Monday, 11 February 2008

A celebration of Cambodian culture

By Michael Lafleur
02/10/2008

NORTH ANDOVER -- It may seem odd to some that an elite boarding school in leafy North Andover would shed light on the efforts of Lowell-based Cambodian-American artists.

But Marie Costello, director of the Robert Lehman Art Center at the Brooks School in North Andover, said the private high school's location made it a perfect fit for an exhibition like "Celebrating Cambodia."

Costello is aware of the plight of Cambodian artists, who suffered mightily under the genocidal, communist Khmer Rouge regime that ruled Cambodia from 1975 to '79.

The Khmer Rouge targeted and killed most of that Southeast Asian nation's artisans in their disastrously failed attempt to remake Cambodia into an agrarian utopia.

With Lowell nearby and home to so many Cambodian immigrants, Costello said she wanted to help keep that artistic culture alive.

"After the brutal attempt to destroy the culture by the Khmer Rouge ... it should be counteracted by gathering together these artists to celebrate both the traditional art forms and the contemporary arts of Cambodia," she said. "We are so near to this community, and it's just important to keep it on our minds."

The show began Jan. 4 and runs through Saturday.
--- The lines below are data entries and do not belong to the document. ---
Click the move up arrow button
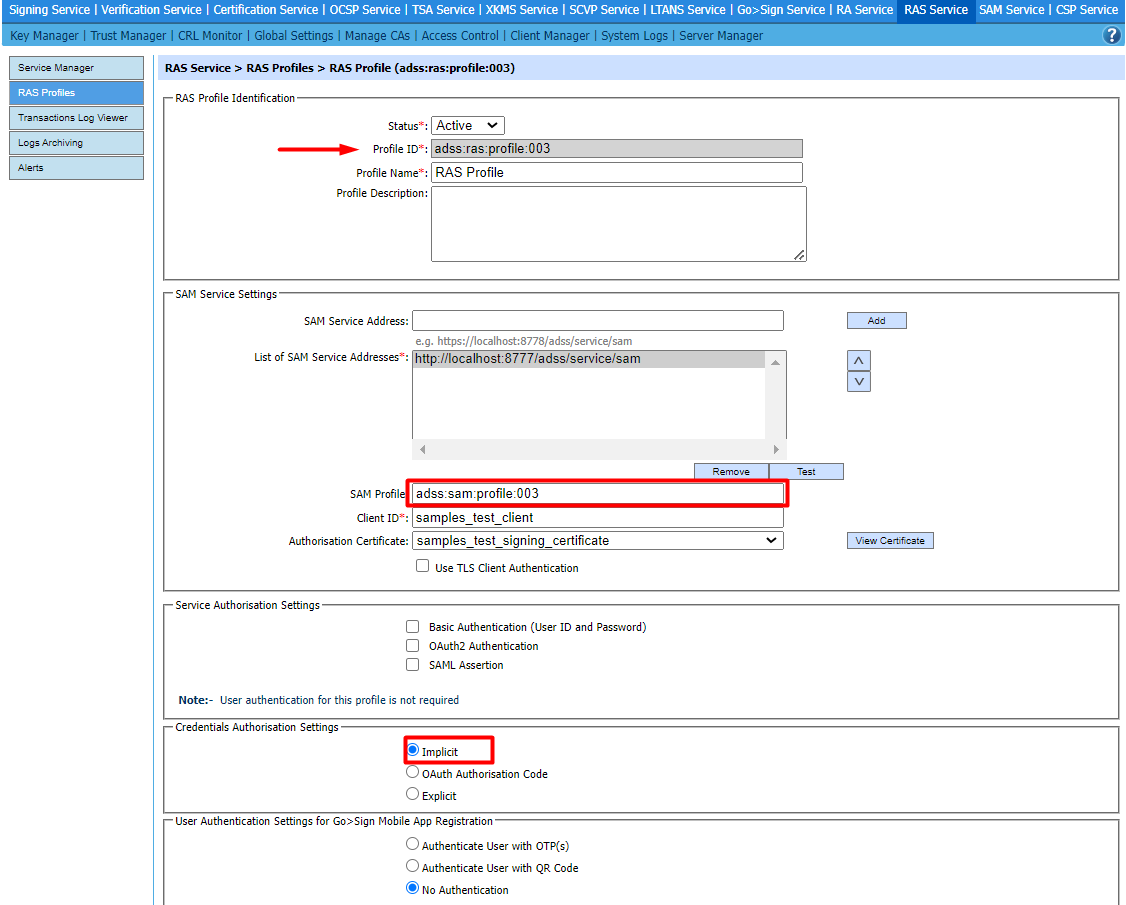This screenshot has width=1126, height=905. 858,361
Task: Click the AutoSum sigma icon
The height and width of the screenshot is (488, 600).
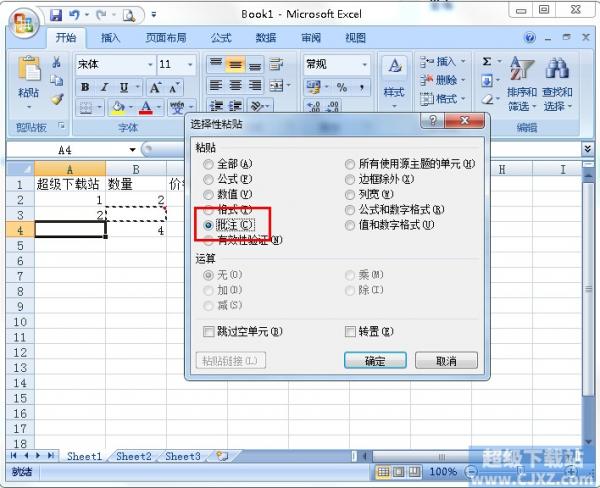Action: [487, 62]
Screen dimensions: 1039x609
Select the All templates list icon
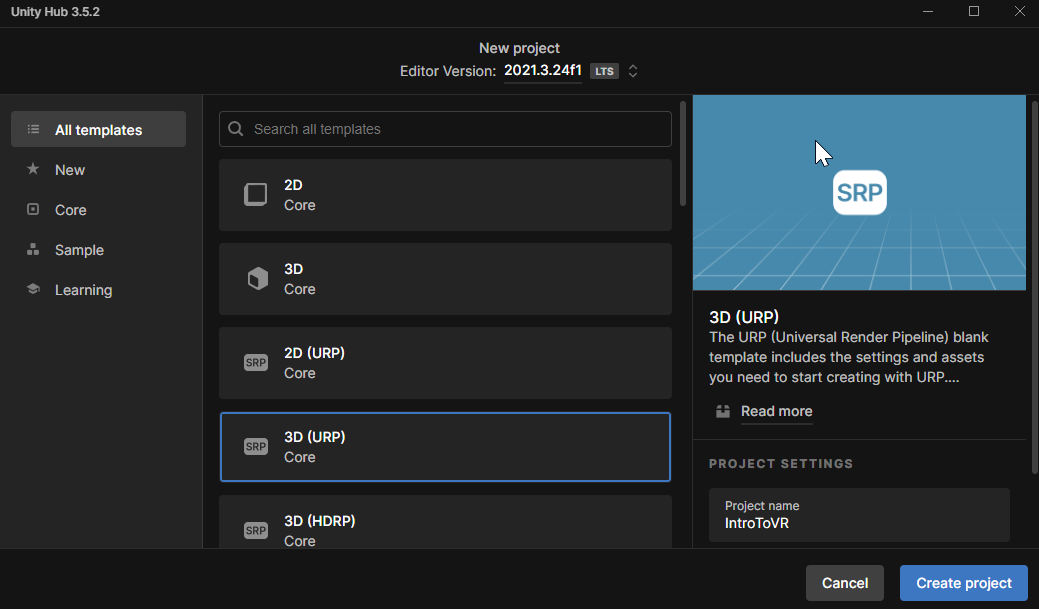click(x=33, y=129)
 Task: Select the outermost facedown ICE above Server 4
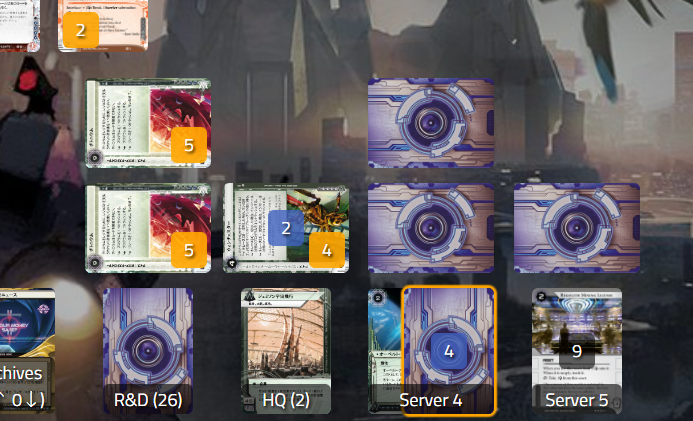point(431,123)
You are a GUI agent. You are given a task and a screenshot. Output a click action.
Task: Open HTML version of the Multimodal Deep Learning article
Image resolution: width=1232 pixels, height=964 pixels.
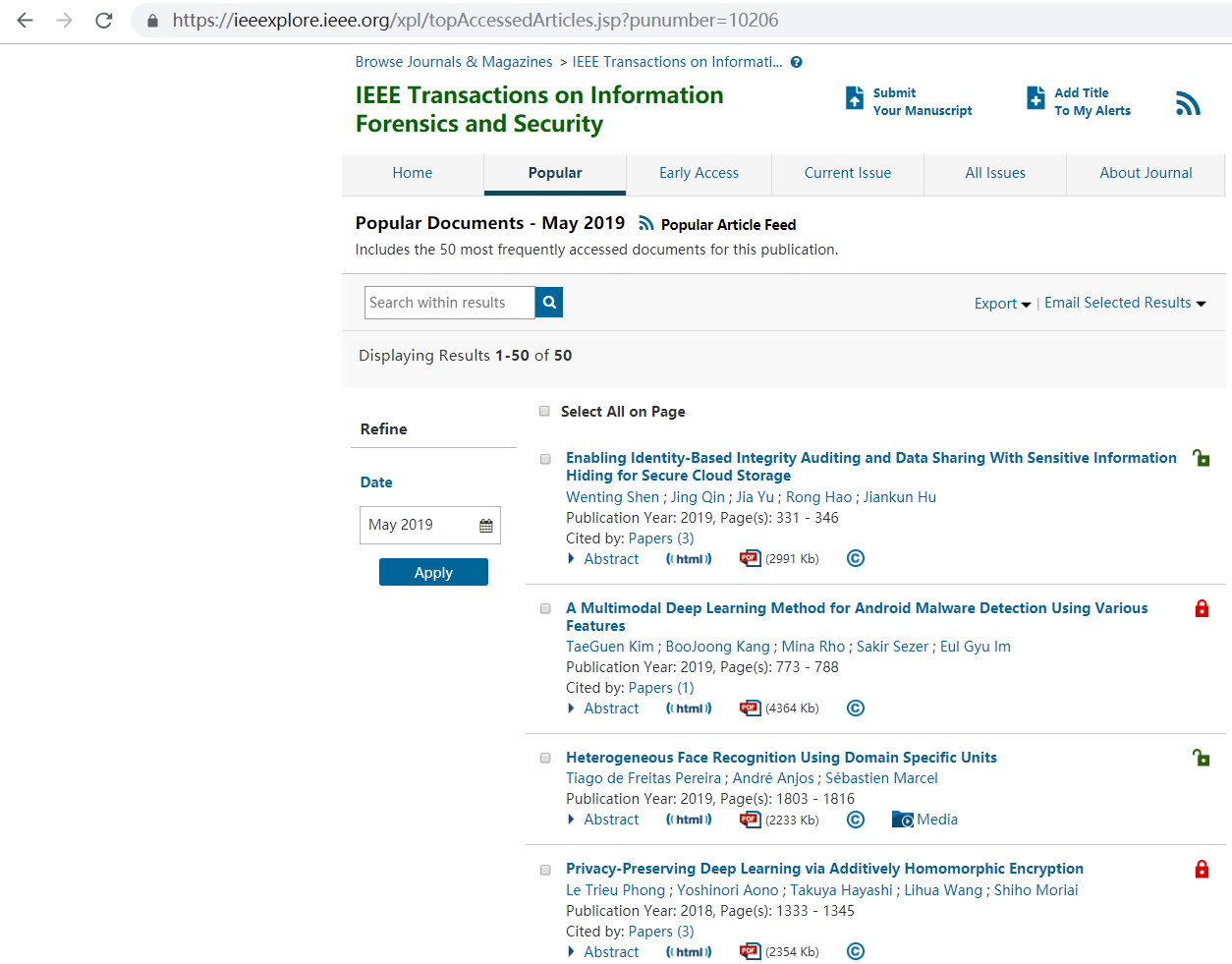point(689,709)

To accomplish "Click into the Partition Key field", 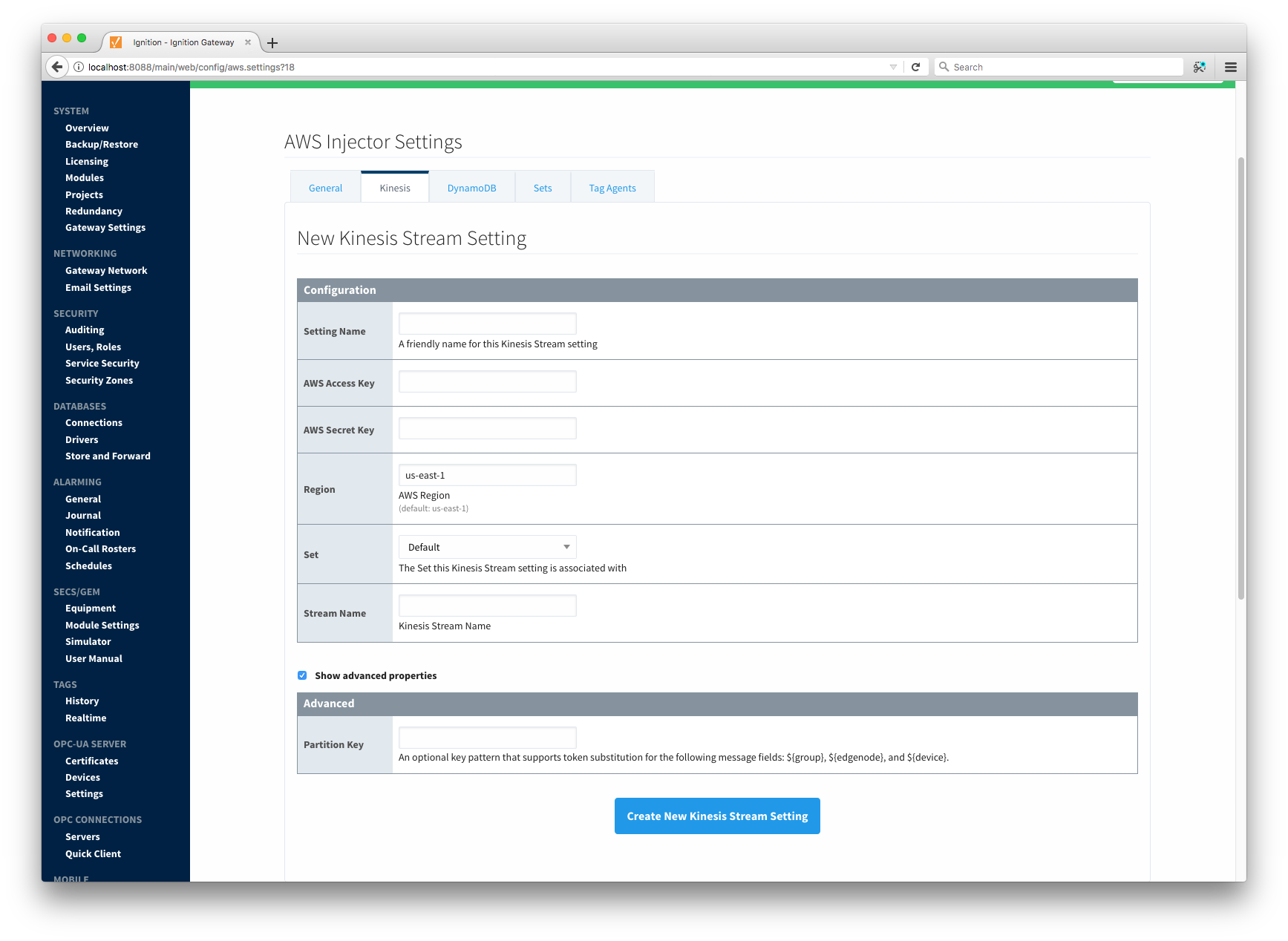I will [x=487, y=738].
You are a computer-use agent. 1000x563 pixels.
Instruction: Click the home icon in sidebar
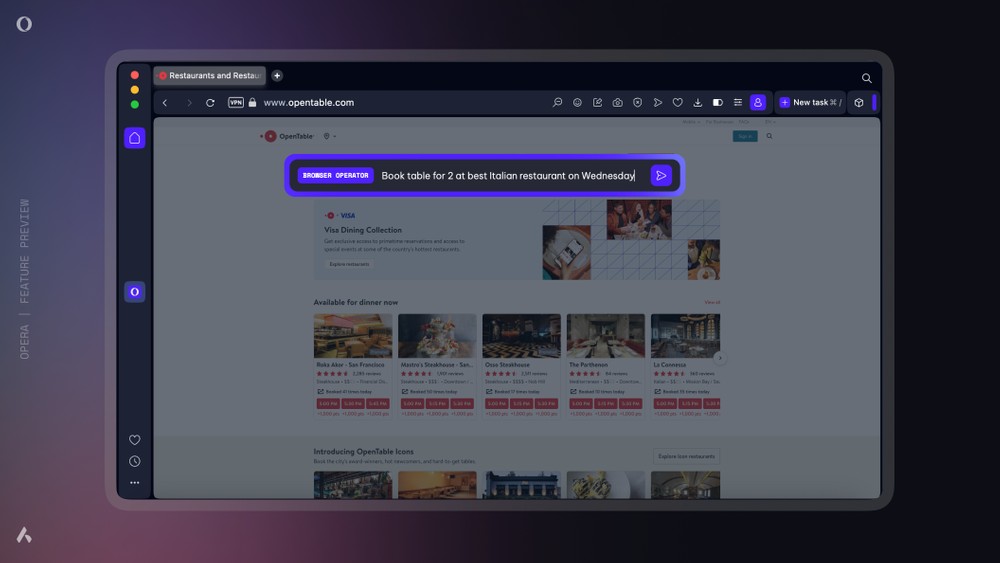coord(134,138)
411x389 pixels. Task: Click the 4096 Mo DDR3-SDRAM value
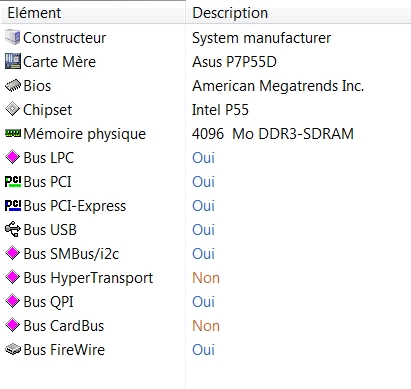(x=273, y=134)
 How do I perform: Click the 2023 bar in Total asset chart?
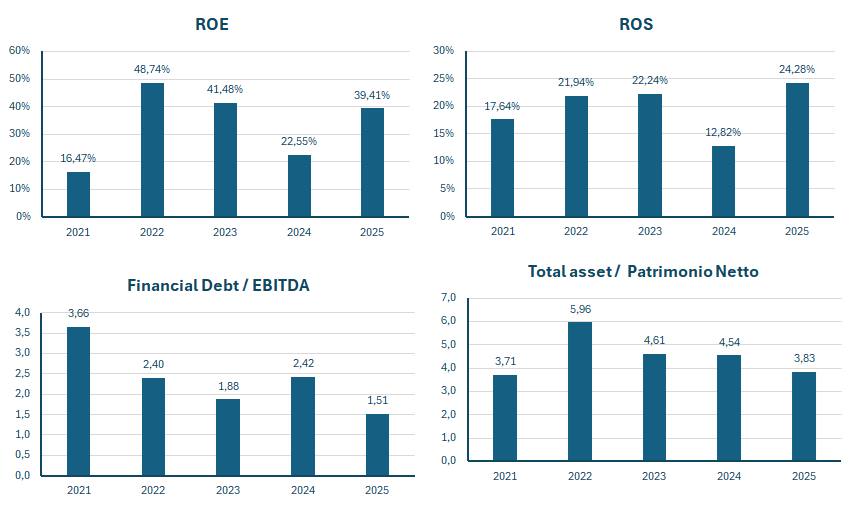pyautogui.click(x=655, y=407)
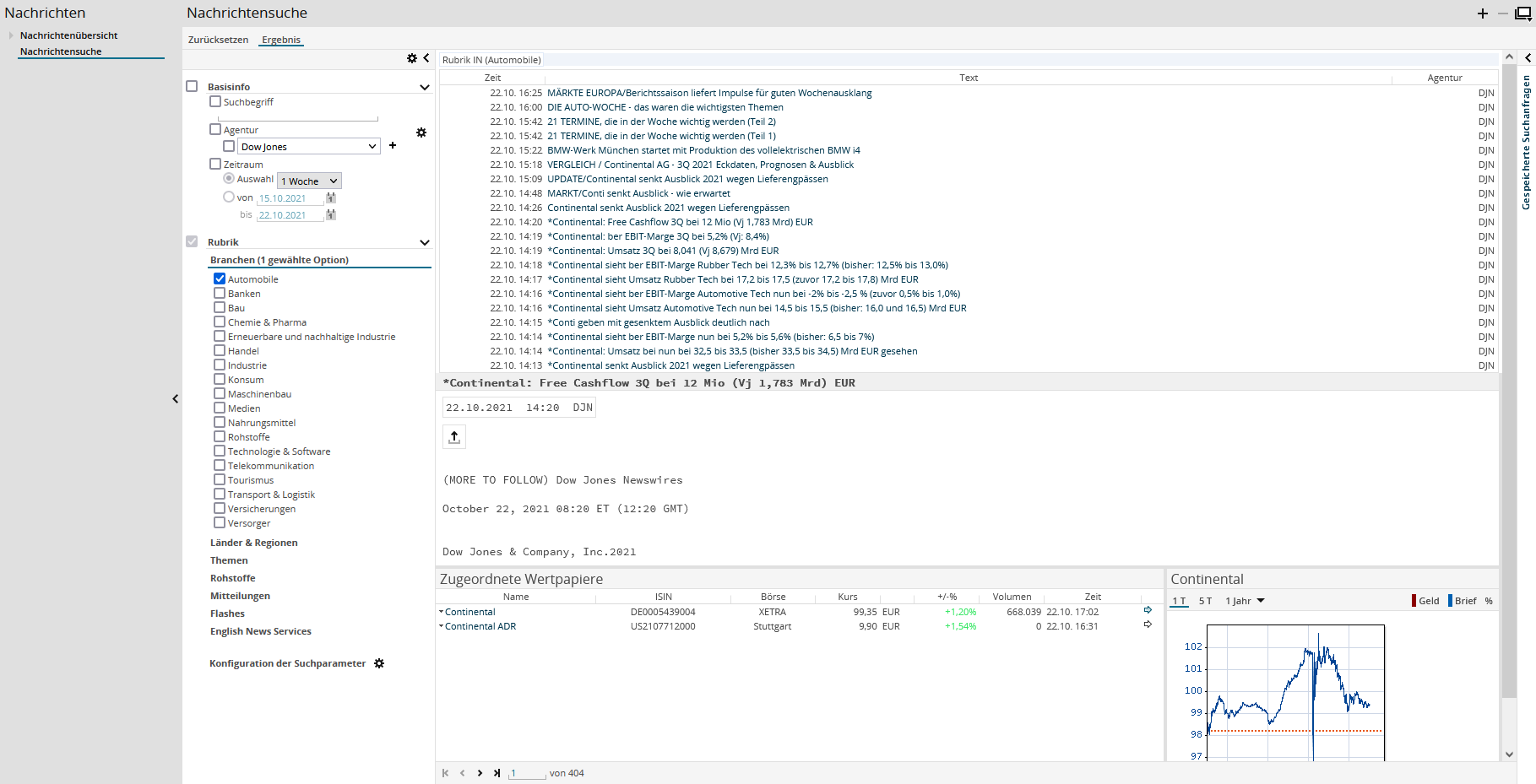
Task: Click the export/share icon in the article
Action: 454,436
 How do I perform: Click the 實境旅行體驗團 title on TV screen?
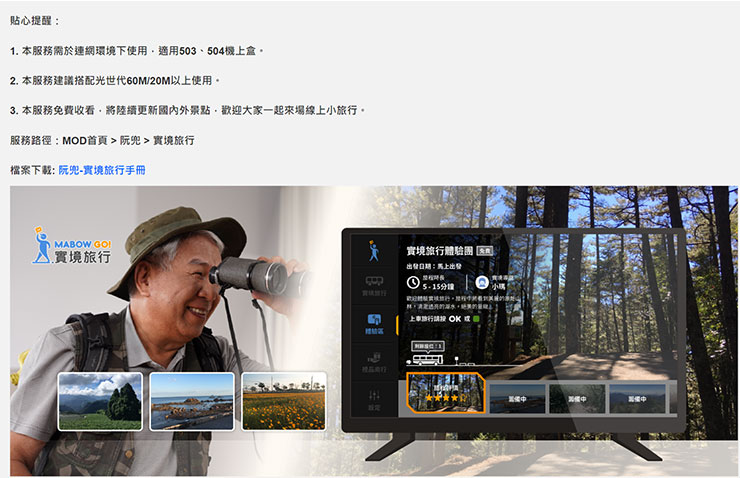439,250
It features the work of Lowell-based painter Chantha Khem and Lowell-based sculptor Yary Livan, as well as that of Cambodian artists Duong Saree and Thhim Sothy, and Eleanor Briggs, a New Hampshire photographer.

Costello said Saree is one of only a handful of female professors at the Royal University of Fine Arts in Phnom Penh, Cambodia's capital. She has been at the forefront of preserving traditional art forms there.

Sothy is a former student of Saree's. His earlier paintings are done in the traditional Cambodian style of concrete images and scenes, Costello said, while his newer work adds abstraction.

"It's sort of a swirling mystical feel to the work, which is really exciting," she said.

Khem, 40, hails from Phnom Penh. He has been living in Lowell for the past two years and currently resides in the city's Highlands with his wife and two daughters. He has been in the United States for five years.

Trained at the Royal University of Fine Arts, he is a full-time painter. Most of his work focuses on everyday life in Cambodia, particularly that of rural peasant farmers.

In an interview last week translated by his 16-year-old daughter, Linda, a Lowell High School sophomore, Khem said Cambodia's countryside is "how an everyday life should be, and it still is right now, especially for regular people."

He said his goal is "carry the culture of Cambodia to continue on to other generations."

Meanwhile, Livan, in an interview translated by his wife and fellow artist, Nary Tith, said he prefers the challenge of working with clay.

Livan, 54, and Tith have four children ages 13, 20, 21 and 23.

"Working with clay, you need water. You need fire. You need oxygen," he said.

"It's the same as our lives. Also, because we take a lot of time and energy to work with the clay, sometimes when you're finished, the piece did not come out what we expected. It's like ... life, too. Sometimes, we try all the best but it doesn't work out."